If I talk about the oldest climber to ever reach the summit, he was Yuichiro Miura from Japan. He topped the peak in 2013 at the age of 80 years, 224 days. Yuichiro Miura was also the famous guy who skied down Everest in 1971. Miura again tried to reach the summit in 2017 at the age of 85 and passed away on Everest.

American climber Jordan Romero is known to be the youngest person to ever summit the mountain. His age was just 13 years, 10 months, and 10 days when he reached the peak of Everest in 2010.

Now governments of Nepal and China have agreed to out the age restriction on climbers. So, the record of the youngest climber will always be there. Because new rules clearly state that the climber must be at least 16 years old before attempting the mountain. There is no limit for upper age, but senior climbers may be required to pass a medical exam.

6. Height of Mount Everest

Mount Everest is the highest mountain in the world but its exact height is often disputed. Back in 1955, it was measured to be 29,029 feet tall above sea level.
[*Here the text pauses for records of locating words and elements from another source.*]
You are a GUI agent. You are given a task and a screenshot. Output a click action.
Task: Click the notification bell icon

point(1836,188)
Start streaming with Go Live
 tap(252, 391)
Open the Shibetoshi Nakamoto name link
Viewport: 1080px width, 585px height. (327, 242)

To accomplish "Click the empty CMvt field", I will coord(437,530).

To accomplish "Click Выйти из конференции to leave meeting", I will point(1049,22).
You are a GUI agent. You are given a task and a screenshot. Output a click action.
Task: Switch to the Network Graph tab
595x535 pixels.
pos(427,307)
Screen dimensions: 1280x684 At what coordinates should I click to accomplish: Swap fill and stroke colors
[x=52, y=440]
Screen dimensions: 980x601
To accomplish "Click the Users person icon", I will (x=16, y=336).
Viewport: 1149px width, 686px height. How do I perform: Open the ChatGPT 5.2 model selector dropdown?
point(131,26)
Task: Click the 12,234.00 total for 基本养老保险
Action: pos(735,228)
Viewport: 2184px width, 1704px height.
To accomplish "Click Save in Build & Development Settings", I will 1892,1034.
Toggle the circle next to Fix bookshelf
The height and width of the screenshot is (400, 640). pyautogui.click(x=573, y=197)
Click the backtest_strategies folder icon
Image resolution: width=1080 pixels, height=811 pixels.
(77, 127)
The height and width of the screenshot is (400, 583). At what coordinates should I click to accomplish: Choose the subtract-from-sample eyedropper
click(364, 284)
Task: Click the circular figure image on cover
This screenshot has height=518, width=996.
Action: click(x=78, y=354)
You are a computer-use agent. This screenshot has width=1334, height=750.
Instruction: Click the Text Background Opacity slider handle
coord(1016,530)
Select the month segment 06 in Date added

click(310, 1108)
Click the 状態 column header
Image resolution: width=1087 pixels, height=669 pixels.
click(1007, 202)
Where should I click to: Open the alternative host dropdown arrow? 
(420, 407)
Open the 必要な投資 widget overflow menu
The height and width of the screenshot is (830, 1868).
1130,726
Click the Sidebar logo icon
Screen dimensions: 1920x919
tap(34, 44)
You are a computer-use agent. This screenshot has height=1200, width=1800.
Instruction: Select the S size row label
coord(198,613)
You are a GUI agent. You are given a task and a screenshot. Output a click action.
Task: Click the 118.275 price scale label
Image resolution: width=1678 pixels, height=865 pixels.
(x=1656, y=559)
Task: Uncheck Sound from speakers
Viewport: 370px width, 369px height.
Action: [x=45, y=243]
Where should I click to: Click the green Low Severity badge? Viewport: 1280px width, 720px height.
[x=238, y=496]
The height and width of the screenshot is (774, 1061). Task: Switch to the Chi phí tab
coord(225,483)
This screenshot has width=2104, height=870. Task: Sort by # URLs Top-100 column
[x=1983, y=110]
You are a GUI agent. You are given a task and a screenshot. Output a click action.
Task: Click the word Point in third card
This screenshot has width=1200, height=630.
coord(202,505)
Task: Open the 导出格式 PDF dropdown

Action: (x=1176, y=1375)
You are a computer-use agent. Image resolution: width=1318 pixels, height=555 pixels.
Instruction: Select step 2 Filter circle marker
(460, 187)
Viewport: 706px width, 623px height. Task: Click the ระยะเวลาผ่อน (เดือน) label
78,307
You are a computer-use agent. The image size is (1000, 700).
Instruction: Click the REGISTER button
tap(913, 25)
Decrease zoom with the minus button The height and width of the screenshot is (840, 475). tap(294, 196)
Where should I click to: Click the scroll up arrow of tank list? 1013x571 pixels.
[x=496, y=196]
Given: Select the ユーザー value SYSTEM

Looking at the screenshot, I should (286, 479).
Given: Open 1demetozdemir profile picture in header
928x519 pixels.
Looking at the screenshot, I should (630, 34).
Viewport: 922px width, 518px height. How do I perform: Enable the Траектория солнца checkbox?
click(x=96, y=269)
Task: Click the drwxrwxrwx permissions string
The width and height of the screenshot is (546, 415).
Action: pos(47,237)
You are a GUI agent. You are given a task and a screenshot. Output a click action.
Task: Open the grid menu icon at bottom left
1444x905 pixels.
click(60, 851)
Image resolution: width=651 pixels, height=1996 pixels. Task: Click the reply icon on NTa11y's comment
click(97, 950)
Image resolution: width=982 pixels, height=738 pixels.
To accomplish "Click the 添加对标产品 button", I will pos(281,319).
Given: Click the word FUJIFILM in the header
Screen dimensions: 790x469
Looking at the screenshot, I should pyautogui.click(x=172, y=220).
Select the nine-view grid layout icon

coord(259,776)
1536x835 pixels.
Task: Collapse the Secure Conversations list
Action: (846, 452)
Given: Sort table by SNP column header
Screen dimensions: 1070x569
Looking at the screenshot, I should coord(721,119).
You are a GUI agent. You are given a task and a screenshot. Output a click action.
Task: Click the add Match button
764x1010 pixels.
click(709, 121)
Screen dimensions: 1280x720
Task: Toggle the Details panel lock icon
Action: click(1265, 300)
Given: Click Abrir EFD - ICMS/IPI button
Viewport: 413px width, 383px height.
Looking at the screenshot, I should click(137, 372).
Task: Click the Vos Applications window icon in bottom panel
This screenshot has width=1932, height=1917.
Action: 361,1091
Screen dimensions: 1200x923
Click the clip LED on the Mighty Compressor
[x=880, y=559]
This was recognized as the official altitude by both the Nepali and Chinese governments.

In 1999, a team from National Geographic placed a GPS device on the summit and recorded the altitude as 29,035 feet. A Chinese team in 2005 used more precise instruments measured the height to be 29,017 feet.

Scientists clam that the mountain is still growing half an inch a year but it may have even decreased after a major earthquake in 2015. Now Nepalese mountaineers are planning to measure it again and their work should be completed in 2020.

What is the exact height of Mount Everest?

It is controversial, but the official number is 29,029 feet. You can remember this.

7. Longest time spent at the peak

Elevation above 26,000 feet is considered the “Death Zone” in the mountains. It is because of the low oxygen level. So, mountaineers try to leave as soon as they reach the peak. Most of the climbers are already exhausted by the attempt and they try to return back to avoid any running out of oxygen. They cannot get much time to rest or enjoy the view.

But there was a man who remained at the peak for over 20 hours without supplementary oxygen. This man was Babu Chiri Sherpa who set this record in 1999. Babu Chiri Sherpa reached the summit of Mount Everest ten times.

In 2001, Chiri was attempting the peak eleventh time but fell into a crevasse while capturing photographs near Camp II (6,500 m).